Lorsque nous avons créé la gentillesse en 2016, nous avons beaucoup évoqué l’idée d’un « hors-venu » aussi perturbateur que réconciliateur, en accentuant notre fable sur l’arrivée d’un inconnu poétique et lunaire (à l’image du Prince Mychkine chez Dostoïevski), déjouant brutalement et naïvement les codes de la société dans laquelle il entre, souvent au bénéfice des individus qui la compose. Aujourd’hui, et avec la lecture de la pièce L’Éveil du printemps de Frank Wedekind et du roman Le Maître et Marguerite de Mikhaïl Boulgakov à l’esprit, ce hors-venu est toujours présent dans le travail que nous menons. Il ne s’incarne plus concrètement dans un personnage, mais dans une « pulsion » : le désir. Outre l’extase charnelle qu’il promet, le désir ouvre un champ de possibles dans la façon même de vivre sa vie.

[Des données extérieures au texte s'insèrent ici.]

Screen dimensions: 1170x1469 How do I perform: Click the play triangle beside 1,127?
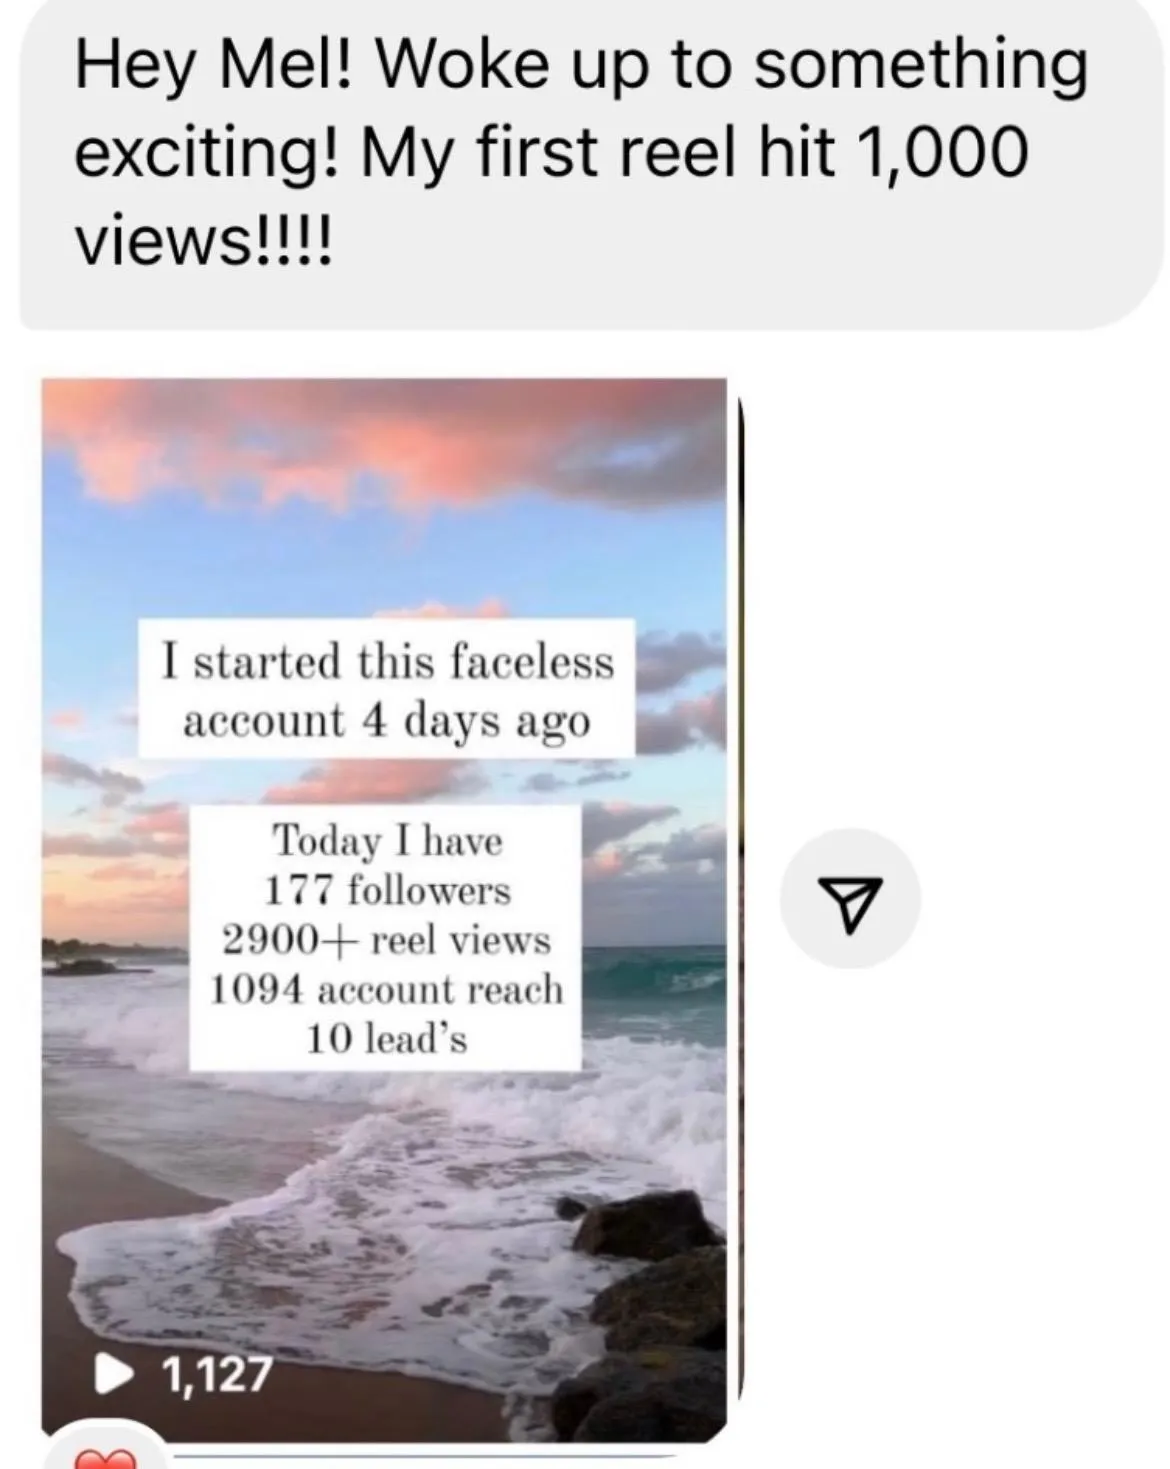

J’ai vécu à la campagne jusqu’à ma majorité. La petite ville à proximité est une zone urbaine tristounette, où les principales activités proposées aux adolescents tournent autour de l’alcool et de la drogue, leur avenir se dessine entre la boulimie de ces réjouissances artificielles et la route bien normée de la sécurité financière et familiale ; quelquefois c’est un malicieux mélange des deux. Rares sont ceux qui dévient. Parce que la vie telle qu’on la raconte, telle qu’on la racontait peut-être, c’est à dire constituée d’angoisses et d’obligations, est ainsi : il faut travailler pour vivre, et vivre pour mourir (sinon le loup nous mangerait).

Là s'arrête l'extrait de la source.